Copirate 365: chaining prompt injection, delayed tool invocation and memory hijack in M365 Copilot (CVE-2026-24299)

Johann Rehberger's DEF CON writeup, published May 2026, walks through a five-stage indirect prompt-injection chain that turns one booby-trapped email into a persistent backdoor inside Microsoft 365 Copilot. Patched, but the patterns are generic.

2026-05-25 // 7 min affects: microsoft-365-copilot, consumer-copilot

What is this?

“Copirate 365” is the title Johann Rehberger gave to a DEF CON Singapore talk whose written version landed on Embrace The Red in May 2026. It is the consolidated post-mortem of an exploit chain that turned Microsoft 365 Copilot into a remote-controlled agent working for an attacker — a copilot for pirates.
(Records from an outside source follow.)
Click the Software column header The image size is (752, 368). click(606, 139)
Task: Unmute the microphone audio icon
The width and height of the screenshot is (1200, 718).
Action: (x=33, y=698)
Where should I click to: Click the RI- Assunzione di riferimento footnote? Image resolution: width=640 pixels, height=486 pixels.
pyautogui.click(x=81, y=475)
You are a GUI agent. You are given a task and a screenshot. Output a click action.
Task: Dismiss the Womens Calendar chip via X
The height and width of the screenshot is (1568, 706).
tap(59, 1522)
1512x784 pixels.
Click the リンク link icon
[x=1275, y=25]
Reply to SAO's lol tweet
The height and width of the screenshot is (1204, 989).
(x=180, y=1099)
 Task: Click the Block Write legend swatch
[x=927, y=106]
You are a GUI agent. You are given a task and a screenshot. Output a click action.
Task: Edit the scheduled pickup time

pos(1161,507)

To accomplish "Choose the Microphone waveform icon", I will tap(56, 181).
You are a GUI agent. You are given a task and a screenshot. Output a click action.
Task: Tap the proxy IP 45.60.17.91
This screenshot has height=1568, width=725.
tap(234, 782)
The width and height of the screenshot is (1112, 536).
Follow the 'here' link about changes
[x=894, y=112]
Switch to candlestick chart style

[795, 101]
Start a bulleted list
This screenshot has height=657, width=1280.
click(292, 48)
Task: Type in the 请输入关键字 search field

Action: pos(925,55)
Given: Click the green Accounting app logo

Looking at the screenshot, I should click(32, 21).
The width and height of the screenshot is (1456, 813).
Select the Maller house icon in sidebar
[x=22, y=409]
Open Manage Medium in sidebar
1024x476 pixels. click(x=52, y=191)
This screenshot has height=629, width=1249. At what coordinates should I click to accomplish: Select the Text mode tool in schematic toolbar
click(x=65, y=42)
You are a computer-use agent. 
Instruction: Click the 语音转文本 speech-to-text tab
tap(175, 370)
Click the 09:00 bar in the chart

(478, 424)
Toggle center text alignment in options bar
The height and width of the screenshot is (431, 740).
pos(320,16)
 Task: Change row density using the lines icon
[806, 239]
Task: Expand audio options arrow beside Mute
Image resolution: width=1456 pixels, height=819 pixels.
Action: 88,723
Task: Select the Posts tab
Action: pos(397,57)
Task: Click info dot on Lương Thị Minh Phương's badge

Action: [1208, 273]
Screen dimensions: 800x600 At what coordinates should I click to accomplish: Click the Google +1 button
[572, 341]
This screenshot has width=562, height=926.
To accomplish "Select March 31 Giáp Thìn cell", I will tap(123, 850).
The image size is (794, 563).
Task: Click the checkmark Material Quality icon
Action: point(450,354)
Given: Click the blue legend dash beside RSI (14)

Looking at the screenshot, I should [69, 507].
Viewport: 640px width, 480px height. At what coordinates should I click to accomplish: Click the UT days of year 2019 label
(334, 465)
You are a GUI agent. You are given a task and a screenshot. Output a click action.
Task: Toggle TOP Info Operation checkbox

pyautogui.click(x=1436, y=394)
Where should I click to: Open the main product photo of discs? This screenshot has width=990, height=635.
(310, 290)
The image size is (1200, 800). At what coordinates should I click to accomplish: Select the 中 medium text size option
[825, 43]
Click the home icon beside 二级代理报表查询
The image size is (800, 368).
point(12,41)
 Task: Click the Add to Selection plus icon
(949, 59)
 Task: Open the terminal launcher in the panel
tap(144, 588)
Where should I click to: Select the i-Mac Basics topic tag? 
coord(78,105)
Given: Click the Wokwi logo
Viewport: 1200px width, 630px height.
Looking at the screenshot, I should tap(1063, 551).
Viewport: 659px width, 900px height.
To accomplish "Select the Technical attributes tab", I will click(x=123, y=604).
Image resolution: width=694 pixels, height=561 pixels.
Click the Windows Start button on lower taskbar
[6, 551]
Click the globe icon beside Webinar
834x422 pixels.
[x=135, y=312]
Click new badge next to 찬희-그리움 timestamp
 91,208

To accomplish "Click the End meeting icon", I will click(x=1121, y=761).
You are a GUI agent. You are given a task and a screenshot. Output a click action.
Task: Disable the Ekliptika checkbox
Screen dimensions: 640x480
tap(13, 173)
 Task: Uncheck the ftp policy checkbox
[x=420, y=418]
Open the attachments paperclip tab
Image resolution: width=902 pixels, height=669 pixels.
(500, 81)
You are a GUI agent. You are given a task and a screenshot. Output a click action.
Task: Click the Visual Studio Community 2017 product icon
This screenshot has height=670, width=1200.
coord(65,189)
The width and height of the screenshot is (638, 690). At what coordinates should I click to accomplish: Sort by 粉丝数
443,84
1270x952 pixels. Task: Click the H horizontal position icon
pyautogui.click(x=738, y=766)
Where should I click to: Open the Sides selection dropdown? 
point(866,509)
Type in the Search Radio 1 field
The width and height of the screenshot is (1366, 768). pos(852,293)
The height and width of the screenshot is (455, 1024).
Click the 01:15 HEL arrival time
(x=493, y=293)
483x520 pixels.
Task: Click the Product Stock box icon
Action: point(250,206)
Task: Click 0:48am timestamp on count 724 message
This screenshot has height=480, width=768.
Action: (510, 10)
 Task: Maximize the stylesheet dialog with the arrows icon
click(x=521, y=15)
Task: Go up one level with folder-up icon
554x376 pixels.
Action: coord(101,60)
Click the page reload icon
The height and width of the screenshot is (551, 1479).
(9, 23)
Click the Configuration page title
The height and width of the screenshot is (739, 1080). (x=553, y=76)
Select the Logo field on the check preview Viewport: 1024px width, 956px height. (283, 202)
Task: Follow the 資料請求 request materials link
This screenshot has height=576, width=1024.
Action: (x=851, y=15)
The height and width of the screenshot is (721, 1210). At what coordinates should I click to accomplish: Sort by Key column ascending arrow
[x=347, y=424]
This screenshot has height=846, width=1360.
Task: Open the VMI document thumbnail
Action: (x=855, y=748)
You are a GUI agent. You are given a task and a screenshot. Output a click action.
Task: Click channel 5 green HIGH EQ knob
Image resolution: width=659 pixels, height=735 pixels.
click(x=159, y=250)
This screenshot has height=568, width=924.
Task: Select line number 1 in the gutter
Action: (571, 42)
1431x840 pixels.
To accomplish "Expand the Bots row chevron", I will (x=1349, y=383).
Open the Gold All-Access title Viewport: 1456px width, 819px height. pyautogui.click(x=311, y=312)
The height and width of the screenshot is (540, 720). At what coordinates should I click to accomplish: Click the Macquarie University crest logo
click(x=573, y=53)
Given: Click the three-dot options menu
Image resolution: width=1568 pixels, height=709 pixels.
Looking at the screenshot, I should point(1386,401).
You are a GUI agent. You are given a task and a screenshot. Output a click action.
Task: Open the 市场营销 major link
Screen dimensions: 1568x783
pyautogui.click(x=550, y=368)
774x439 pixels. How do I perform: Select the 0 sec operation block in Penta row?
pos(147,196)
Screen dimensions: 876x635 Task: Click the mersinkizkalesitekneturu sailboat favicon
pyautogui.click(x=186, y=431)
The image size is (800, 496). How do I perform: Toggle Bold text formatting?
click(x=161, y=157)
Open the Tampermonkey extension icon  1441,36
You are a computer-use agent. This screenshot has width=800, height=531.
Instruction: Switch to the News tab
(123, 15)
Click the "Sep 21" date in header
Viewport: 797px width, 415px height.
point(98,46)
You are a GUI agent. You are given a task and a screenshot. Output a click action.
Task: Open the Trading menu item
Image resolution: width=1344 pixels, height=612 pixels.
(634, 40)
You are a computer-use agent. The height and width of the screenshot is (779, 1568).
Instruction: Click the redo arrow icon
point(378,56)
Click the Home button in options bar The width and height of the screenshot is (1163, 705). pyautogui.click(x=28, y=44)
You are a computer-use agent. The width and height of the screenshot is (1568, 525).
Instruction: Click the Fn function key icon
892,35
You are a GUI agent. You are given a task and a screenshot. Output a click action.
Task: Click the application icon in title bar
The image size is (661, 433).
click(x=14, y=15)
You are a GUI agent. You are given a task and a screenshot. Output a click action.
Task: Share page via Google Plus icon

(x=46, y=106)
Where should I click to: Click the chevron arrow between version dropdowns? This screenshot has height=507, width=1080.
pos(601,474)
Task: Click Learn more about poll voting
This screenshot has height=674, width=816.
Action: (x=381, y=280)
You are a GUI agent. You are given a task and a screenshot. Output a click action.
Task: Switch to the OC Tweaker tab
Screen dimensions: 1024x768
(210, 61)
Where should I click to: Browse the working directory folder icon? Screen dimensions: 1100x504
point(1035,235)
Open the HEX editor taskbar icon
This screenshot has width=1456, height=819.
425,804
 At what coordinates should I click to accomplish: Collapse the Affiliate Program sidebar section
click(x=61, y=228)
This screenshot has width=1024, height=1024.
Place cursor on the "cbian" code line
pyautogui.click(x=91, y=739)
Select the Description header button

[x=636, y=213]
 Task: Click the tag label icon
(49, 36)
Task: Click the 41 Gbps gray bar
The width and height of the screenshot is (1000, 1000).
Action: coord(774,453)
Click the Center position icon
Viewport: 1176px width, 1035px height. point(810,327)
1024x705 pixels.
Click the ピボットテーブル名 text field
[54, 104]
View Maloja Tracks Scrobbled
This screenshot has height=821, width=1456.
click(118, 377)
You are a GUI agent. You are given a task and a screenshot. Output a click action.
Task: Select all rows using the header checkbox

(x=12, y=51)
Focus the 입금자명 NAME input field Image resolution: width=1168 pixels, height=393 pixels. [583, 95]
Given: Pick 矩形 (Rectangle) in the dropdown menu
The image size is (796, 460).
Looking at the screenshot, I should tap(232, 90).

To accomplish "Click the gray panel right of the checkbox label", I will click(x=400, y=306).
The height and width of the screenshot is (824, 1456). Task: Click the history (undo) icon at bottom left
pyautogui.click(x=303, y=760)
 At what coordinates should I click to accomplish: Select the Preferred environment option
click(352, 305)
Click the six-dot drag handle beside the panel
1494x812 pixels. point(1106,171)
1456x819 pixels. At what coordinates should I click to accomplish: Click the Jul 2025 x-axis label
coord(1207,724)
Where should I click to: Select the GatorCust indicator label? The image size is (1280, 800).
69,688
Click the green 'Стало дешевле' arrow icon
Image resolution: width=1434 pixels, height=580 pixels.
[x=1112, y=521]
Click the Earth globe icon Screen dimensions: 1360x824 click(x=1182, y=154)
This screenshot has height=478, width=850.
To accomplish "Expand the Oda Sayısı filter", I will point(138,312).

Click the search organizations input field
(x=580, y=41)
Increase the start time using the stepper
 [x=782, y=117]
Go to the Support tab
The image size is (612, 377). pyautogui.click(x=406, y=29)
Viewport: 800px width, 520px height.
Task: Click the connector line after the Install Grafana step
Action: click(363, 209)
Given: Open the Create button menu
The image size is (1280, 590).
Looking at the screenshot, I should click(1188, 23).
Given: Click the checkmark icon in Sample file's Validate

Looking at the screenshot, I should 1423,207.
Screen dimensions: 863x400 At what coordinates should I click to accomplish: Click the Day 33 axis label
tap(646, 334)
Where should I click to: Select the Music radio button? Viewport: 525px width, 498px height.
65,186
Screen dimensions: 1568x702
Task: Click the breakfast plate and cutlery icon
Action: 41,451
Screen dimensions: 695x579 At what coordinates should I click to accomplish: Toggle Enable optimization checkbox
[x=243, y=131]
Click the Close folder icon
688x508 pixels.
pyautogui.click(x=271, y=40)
The chain is tracked as CVE-2026-24299 (CWE-77, command injection through improper neutralization of special elements), reported to MSRC and patched on December 6, 2025. The May 2026 writeup is the first time the full sequence — including the long-term memory persistence step — has been published end to end.

The result is the rare specimen of a fully documented, patched, AI-specific kill chain. The defensive lessons generalize well beyond Microsoft Copilot.

How it works

Rehberger documents five stages. None of them require any browser exploit, malware, or compromised credentials. The only input the attacker provides is a single email or document that the victim’s tenant can already see.

Stage 1 — Indirect prompt injection

The attacker sends a benign-looking email or shares a SharePoint document containing hidden instructions. When the user later asks Copilot a normal question — “summarize my unread mail”, “give me a status update” — Copilot ingests that mail into its context window along with everything else. The hidden instructions are now part of the prompt the model is reasoning over.

Stage 2 — Automatic tool invocation

The injected instructions tell Copilot to call its own tools: enumerate the user’s mailbox, search SharePoint, look up names in the address book. Because Copilot’s tool layer treats model output as authoritative, the model’s freshly hijacked plan is executed against the user’s actual tenant. This is the classic confused deputy in agentic clothing.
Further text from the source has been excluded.